Five best cosy pubs with great beer21 Oct 2016
Cold, wet, gloomy - that’s Autumn! Not much to write home about; more a reason never to leave home, unless you’re going to the pub. It’s the time of year for huddling up by the fire, for warm stews, for cuddling smelly, mud-caked dogs and for people who’ve spent the last six months necking extremely hoppy pale ales to wonder where all the soft brown beers have gone.
This presents a bit of a problem for craft-beer-loving Londoners since, if we’re honest, many of our best pubs and bars struggle a bit for cosiness. Yes, they can be stylish. Yes, the bar staff have both nice tattoos and excellent haircuts. Yes, they sell Gamma Ray. But are they cosy? Mostly, no.
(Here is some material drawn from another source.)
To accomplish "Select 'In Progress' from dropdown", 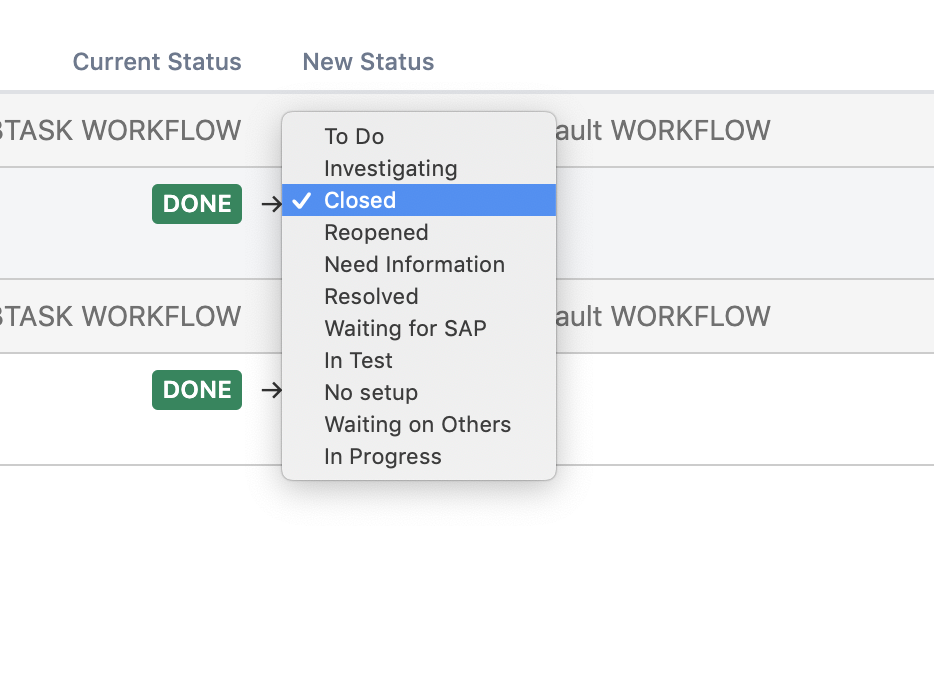I will pyautogui.click(x=419, y=457).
But don’t despair! Some of them do pass the cosiness test, and we’ve compiled them here in a handy list for you. Now you know where to go for open fires and extraordinarily hoppy American-style brown ales.
A lot of the Craft Beer Co venues are pubby, but not many are cosy. What sets the Islington branch apart? It’s partially carpeted; there is more than one room; the roof is quite low; there are some Chesterfield armchairs - all of these are factors. What is beyond doubt is its cosiness and the fact that it sells excellent beer: Magic Rock chose it as their London Beer City base and you can’t say fairer than that.
Kew is best known for its gardens, but they’re a bit of a sodden chore at this time of year. Instead, head for the Express Tavern, a pub so cosy and downright pubby it could be torn down and re-assembled in Lake Tahoe as an exemplar of the old-fashioned English boozer. Wood-panelled, slightly careworn bar heaving under the weight of handpumps? Check. Plenty of nooks? Check. Stained glass and old pictures of stuff? Check. Lots of other stuff that adds up to a wonderful atmosphere? CHECK.
A pub so romantic that a Spectator columnist once alluded to it in a derogatory fashion. Cooperatively owned (hence the derogation), The Ivy House passes the cosiness test with flying colours. The front of the pub is a small room but there’s a huge room at the back with a stage, plus (and this’ll blow your mind) another room. Bands as good as Dr Feelgood played here back in the day, you know.
Notting Hill used to be rough, then it was groovy, now it’s pristine and dull and - who knows? - maybe one day it’ll be rough again. (That’s the sort of thing that Brexit can achieve). Anyway, it’s not all dull - this superb pub livens up the ‘hood no end. It’s small (although there are other rooms you can use for meetings and the like, and they’re really nice too) with banquettes and seats at the bar. Rich Notting Hill folk! Support this wonderful pub, I implore you.
Does Harvey’s count as craft? Yes! Now we’ve dispensed with that, let’s move onto the pub. A Victorian street-corner, effort, it boasts burgundy tiling, whitewashed window frames, net curtains and Harvey’s lettering on the windows. Inside it’s equally charming, with solid wooden wheelbacked chairs, an odd-shaped bar, worn carpets and various London-focused wall adornments. It’s a classic, so let’s hope Harvey’s don’t change it.